The Westminster College Honors Program

Eric Glissmeyer"The Honors program gives students a special opportunity to excel. It is one of the main features that attracted me to Westminster. The program has given me a challenge that was worth the work. Many Honors students come to college already having completed many of their gen ed courses. I was one of them, having over 46 credit hours upon application. If you want an excellent liberal education, Honors is for you."
-Dr. Eric Glissmeyer, Honors Degree grad & Medical Resident, Boston Children's Hospital

What if your classes were designed around the concept of helping you practice the habit of thinking? Of helping you develop an authentic writer's voice, so that your words have "the feel of you about them," as Irish poet Seamus Heaney once remarked? Of helping you challenge yourself to such a degree that you learn things about yourself that you didn't know existed? If these questions appeal to you, then you've come to the right place.

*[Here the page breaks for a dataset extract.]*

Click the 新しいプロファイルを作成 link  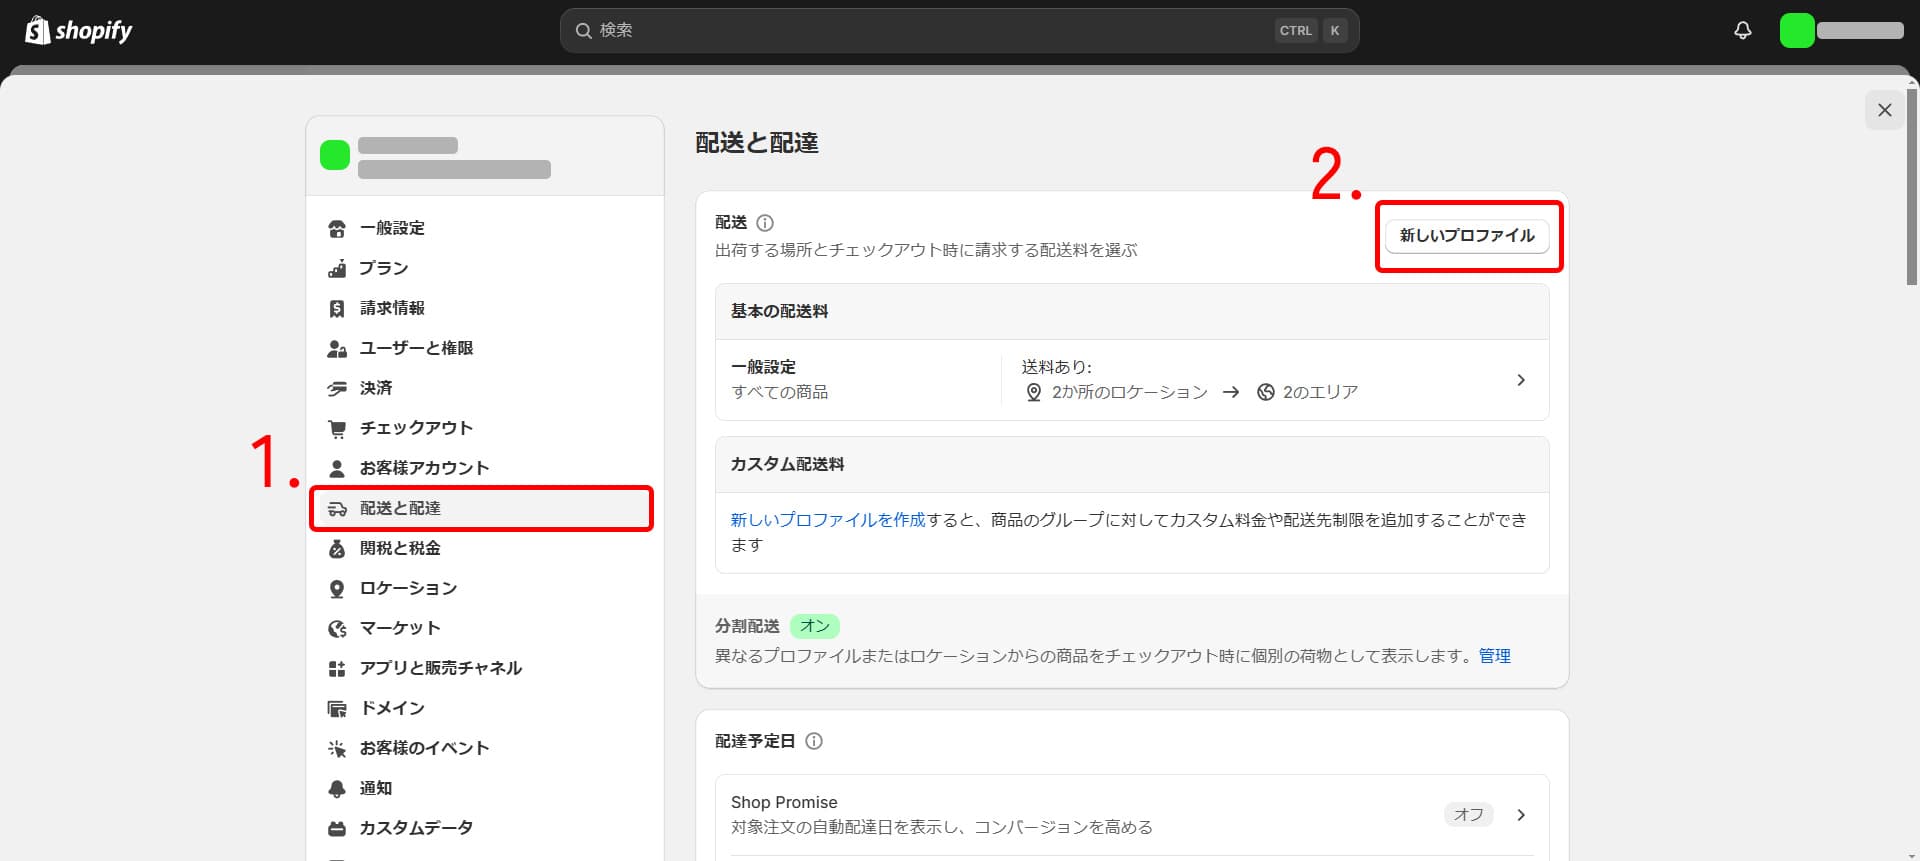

The Westminster College Honors program offers a distinctive course of study for academically and intellectually prepared students who want more out of their college experience. While the core of the program is the specially-designed, 7-course seminar sequence, which replaces the college-wide Liberal Education (LE) experience, Honors at Westminster consists of other enriched opportunities like leadership training, mentoring and funding for research, meetings with visiting speakers, writing awards, a scholarship resource library, and access to unique study abroad opportunities, among others. Most importantly, Honors students feel a sense of shared purpose and community that grows out of the distinctive learning environment.

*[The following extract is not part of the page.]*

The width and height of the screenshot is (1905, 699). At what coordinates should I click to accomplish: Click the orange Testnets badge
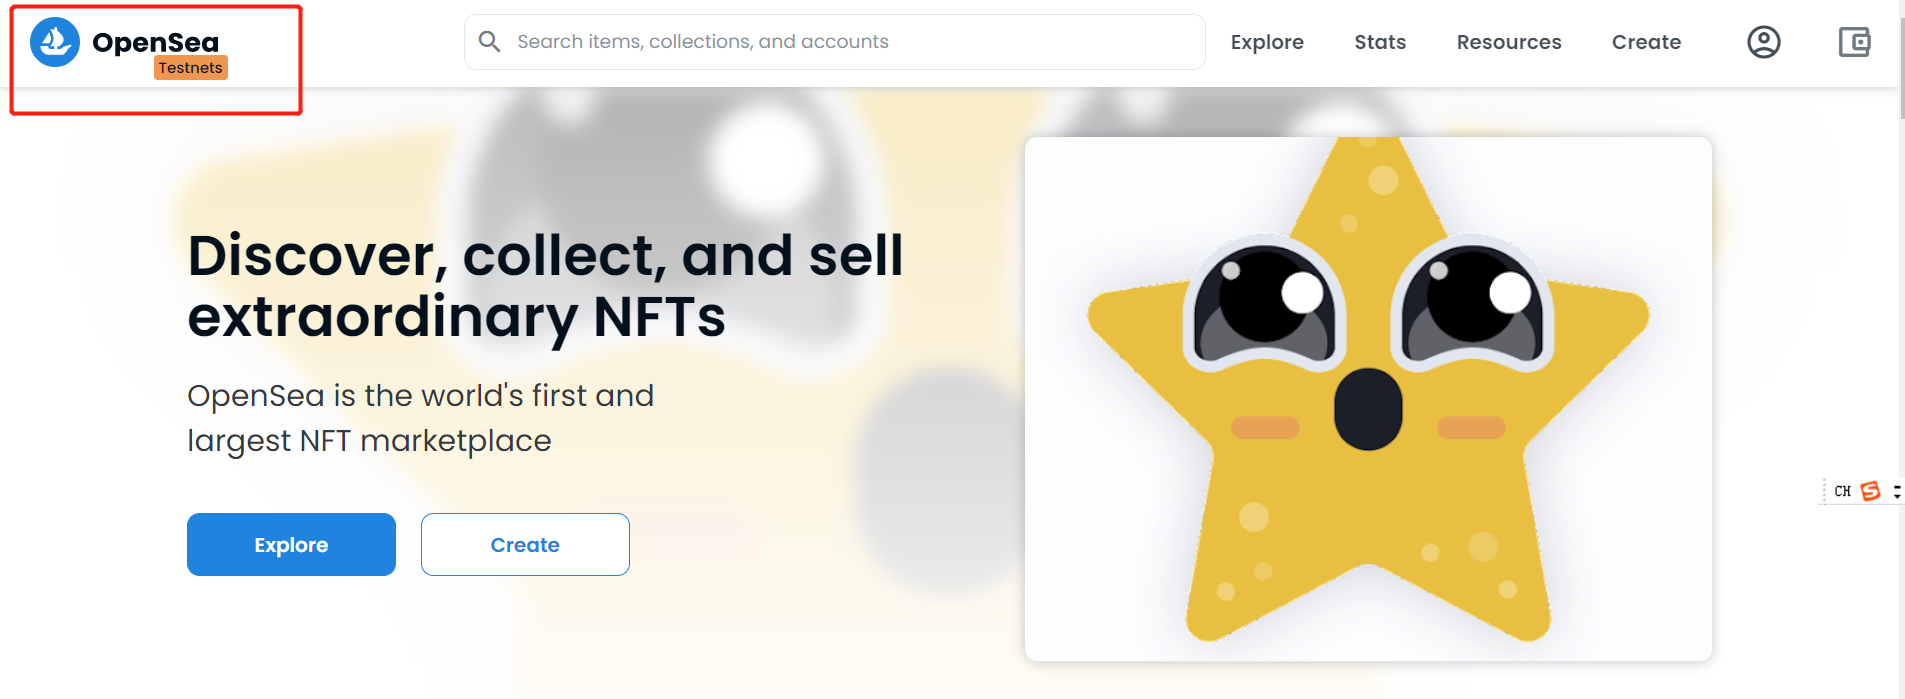(191, 68)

The team-taught, interdisciplinary seminars encourage active learning, personalized attention, and critical thinking. The curriculum is designed to help students discover their own voices as thinkers, speakers, and writers. The program also offers a range of upper-level classes that cover topics beyond the 7-course seminar sequence.

Because Honors students take many of their courses together and participate in a range of activities outside of class, they feel an especially strong connection to the program and the college. The program is housed in historic Nunemaker Place, located on the banks of Emigration Creek by the residence halls. This three-story building gives Honors students a place to research graduate schools, write papers on networked computers, attend social events and meetings, or use Nunemaker porch for reading, relaxing, or just hanging out with friends.  Nunemaker is fully equipped with classroom space, a scholarship library, a wireless signal, and video presentation capabilities with a six-foot screen.